::: SELECTED PASSAGE

On fighting AI bots
Manu Moreale writes about fighting AI bots:
I guess there are only two options left:
- Accept the fact that some dickheads will do whatever they want because that’s just the world we live in
- Make everything private and only allow actual human beings access to our content
And Molly White responds:
One advantage to working on freely-licensed projects for over a decade is that I was forced to grapple with this decision far before mass scraping for AI training.
In my personal view, option 1 is almost strictly better. Option 2 is never as simple as “only allow actual human beings access” because determining who’s a human is hard.
Molly’s perspective really resonates with me. I like the comparison to open source software, where a freely licensed project could always be used by companies in for-profit products. However, what’s missing from the open web is some standards around licensing with regard to AI models. Just because something is free to read, doesn’t mean it’s free to use in any way, including ingestion into an LLM.
I’m wondering, what if there was something like the GPL, but for text and images used as training data? This might work something like: it’s ok to use my content to train your model, as long as the model you produce is freely shared back with the public. It’s not ok to train on my content if your model remains private.
Of course, there are content producers who would not be ok with their data included in any sort of AI training, and that’s totally fine. It’s their work, they can decide how to license it. What’s missing is a standard way for them to declare this (and for LLM builders to respect that).
The other aspect of Molly’s post that resonated with me is trying to fight bots while letting all the humans view your content. In my last job, I worked for a few years on our “traffic” team, which was responsible for, among other things, some technology to block bots and other crawlers. We ran these systems this for things we found abusive (like DDoS’s or bots that put too much load on our servers), rather than trying to limit access to just humans. But, the fundamental problem is shared: trying to separate legit traffic from stuff that should be blocked. It’s really not easy to do this, especially if you consider some non-human traffic important. (Like Google’s crawler!) So, you’ll most likely want to err on the side of letting things through, if you aren’t absolutely sure it’s something you want to block. Which means that any AI crawler that isn’t playing nicely (respecting robots.txt, providing a clear user-agent, etc.) will probably slip through your defenses anyway.

::::::
::: SOURCE MATERIAL

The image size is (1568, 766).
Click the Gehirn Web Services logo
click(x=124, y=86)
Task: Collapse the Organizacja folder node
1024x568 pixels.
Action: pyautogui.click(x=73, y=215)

::::::

## WHAT THE EXERCISE ASKS:
Retype everything in the post on fighting AI bots from "In my personal" down to "human is hard.".

## TASK RESULT:
In my personal view, option 1 is almost strictly better. Option 2 is never as simple as “only allow actual human beings access” because determining who’s a human is hard.